*Kurze Aufgabe a*
Welches Aktenzeichen trägt das im Textabschnitt genannte BAG-Urteil vom 25. Juni 2020?

*Textabschnitt*
::::::::

BAG: Schwerbehinderter muss bei Bewerbung auf zwei identische Stellen nur einmal zu Bewerbungsgespräch eingeladen werden
Gem. § 165 S.3 SGB IX obliegt öffentlichen Arbeitgebern die Pflicht, schwerbehinderte Bewerber zu einem Bewerbungsgespräch einzuladen, es sei denn, sie sind offensichtlich fachlich ungeeignet. Die Frage, ob ein schwerbehinderter Bewerber, der sich auf zwei identische Stellen beim selben Arbeitgeber für zwei verschiedene Standorte beworben hatte, auch für die zweite Stelle zu einem Bewerbungsgespräch einzuladen war, nachdem er bereits für die erste der beiden Stellen erfolglos ein Bewerbungsgespräch geführt hatte, hat nun das BAG in seinem Urteil vom 25. Juni 2020, Az. 8 AZR 75/19, entschieden.

::::::::

Einträge aus einer Datenquelle
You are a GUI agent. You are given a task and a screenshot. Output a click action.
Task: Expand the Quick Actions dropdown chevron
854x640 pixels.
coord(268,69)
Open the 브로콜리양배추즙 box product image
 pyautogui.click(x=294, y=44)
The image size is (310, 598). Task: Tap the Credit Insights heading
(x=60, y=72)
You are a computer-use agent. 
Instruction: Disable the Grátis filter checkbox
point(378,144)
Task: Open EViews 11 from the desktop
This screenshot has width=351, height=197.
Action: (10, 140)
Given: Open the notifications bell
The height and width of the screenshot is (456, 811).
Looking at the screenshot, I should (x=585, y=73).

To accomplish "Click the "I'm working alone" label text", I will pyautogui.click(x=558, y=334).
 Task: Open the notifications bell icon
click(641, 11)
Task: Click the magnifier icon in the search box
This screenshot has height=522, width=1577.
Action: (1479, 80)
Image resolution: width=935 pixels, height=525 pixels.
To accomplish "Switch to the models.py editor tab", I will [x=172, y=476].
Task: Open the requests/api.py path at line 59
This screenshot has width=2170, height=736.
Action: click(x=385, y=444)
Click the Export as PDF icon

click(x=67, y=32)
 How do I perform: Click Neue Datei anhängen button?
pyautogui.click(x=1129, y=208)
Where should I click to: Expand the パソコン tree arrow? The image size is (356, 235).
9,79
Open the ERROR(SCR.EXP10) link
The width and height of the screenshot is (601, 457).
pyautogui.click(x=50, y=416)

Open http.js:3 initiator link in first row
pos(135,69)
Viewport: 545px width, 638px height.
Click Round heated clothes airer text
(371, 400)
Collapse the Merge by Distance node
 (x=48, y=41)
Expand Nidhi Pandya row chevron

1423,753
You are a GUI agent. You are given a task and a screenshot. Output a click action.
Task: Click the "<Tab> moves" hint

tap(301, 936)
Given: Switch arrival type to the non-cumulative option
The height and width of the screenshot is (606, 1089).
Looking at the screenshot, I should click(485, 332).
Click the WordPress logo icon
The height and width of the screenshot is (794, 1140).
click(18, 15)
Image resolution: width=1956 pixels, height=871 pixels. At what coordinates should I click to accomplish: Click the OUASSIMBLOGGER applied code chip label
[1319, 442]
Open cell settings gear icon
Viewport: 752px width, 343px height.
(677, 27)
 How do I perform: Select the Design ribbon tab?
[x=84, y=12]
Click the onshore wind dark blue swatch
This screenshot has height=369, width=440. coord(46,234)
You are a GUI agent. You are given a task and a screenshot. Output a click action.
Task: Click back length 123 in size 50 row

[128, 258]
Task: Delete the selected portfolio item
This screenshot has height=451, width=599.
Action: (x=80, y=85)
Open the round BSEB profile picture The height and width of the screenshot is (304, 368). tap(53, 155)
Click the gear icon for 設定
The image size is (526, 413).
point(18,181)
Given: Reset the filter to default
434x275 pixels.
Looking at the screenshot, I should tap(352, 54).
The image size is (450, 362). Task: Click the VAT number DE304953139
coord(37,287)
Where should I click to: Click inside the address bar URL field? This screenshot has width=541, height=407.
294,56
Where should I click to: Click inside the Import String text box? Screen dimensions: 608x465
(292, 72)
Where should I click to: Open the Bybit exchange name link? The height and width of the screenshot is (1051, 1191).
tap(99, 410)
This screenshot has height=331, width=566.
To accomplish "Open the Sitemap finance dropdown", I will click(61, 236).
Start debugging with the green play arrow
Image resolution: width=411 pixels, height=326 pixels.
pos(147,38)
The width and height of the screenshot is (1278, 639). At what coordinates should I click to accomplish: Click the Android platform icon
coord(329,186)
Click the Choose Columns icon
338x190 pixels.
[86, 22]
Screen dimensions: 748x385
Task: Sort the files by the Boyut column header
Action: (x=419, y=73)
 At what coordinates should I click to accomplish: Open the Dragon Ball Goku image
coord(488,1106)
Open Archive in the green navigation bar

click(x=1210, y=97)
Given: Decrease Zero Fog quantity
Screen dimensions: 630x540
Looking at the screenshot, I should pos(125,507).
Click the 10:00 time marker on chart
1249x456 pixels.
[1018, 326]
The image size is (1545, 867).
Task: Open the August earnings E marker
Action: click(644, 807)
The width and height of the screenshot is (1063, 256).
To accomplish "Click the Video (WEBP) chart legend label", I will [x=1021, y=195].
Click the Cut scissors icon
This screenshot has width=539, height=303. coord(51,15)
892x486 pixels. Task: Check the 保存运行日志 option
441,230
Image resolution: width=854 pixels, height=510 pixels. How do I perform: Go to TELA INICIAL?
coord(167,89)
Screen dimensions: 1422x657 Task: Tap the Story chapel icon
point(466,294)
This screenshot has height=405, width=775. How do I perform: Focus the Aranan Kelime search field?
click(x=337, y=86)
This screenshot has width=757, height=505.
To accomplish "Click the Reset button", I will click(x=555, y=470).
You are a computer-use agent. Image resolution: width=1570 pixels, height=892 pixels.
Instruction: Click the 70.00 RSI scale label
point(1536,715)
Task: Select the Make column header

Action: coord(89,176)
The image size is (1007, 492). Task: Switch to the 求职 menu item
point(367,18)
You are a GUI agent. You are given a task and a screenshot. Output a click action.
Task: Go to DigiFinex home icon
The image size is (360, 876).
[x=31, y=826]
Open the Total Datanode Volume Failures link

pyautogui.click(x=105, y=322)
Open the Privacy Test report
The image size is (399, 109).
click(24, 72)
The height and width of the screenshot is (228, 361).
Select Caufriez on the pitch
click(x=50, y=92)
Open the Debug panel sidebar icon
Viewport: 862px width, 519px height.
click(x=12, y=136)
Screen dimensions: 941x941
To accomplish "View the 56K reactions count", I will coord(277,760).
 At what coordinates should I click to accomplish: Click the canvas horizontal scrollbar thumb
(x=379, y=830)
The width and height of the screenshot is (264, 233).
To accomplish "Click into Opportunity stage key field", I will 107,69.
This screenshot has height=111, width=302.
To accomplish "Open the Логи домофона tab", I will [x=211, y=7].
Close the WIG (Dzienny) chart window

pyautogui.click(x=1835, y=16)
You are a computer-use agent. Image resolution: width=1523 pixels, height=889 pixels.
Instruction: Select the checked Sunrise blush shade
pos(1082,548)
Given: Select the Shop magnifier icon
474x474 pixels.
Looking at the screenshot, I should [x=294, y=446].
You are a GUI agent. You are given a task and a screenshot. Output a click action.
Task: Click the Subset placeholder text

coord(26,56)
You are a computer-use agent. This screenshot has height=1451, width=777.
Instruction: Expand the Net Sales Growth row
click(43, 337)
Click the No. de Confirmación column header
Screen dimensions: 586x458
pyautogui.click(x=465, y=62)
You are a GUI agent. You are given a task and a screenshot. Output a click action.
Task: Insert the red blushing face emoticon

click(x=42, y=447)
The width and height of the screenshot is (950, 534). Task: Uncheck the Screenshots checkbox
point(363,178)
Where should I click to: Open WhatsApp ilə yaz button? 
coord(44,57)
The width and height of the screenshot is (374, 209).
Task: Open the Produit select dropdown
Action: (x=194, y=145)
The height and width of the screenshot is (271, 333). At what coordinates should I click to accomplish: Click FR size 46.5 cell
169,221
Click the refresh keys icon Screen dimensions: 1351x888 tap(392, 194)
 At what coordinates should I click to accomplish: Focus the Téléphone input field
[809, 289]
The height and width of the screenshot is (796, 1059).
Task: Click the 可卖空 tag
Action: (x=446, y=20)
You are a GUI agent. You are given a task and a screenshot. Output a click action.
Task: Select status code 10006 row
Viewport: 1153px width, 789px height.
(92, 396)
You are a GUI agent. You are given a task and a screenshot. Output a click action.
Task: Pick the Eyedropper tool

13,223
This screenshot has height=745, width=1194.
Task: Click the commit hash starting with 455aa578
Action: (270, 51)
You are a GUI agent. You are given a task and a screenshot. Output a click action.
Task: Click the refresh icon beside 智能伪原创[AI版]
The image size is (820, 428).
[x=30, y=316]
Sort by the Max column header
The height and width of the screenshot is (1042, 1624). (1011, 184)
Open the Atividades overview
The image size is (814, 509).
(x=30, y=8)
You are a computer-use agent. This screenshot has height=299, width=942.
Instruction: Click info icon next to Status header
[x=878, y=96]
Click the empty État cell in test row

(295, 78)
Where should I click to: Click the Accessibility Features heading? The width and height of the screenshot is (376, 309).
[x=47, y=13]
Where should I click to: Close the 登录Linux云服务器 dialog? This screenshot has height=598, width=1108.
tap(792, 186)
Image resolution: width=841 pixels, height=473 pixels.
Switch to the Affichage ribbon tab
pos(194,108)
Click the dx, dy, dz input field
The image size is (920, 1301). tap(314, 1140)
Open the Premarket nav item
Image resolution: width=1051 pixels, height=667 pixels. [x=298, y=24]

::::::::

*Kurze Aufgabe b*
Schreiben Sie die Einträge vom Anfang bis einschließlich der Zeile, die „point(378,144)“ enthält, unverändert ab.

*Ausgearbeitete Lösung a*
8 AZR 75/19

*Ausgearbeitete Lösung b*
You are a GUI agent. You are given a task and a screenshot. Output a click action.
Task: Expand the Quick Actions dropdown chevron
854x640 pixels.
coord(268,69)
Open the 브로콜리양배추즙 box product image
 pyautogui.click(x=294, y=44)
The image size is (310, 598). Task: Tap the Credit Insights heading
(x=60, y=72)
You are a computer-use agent. 
Instruction: Disable the Grátis filter checkbox
point(378,144)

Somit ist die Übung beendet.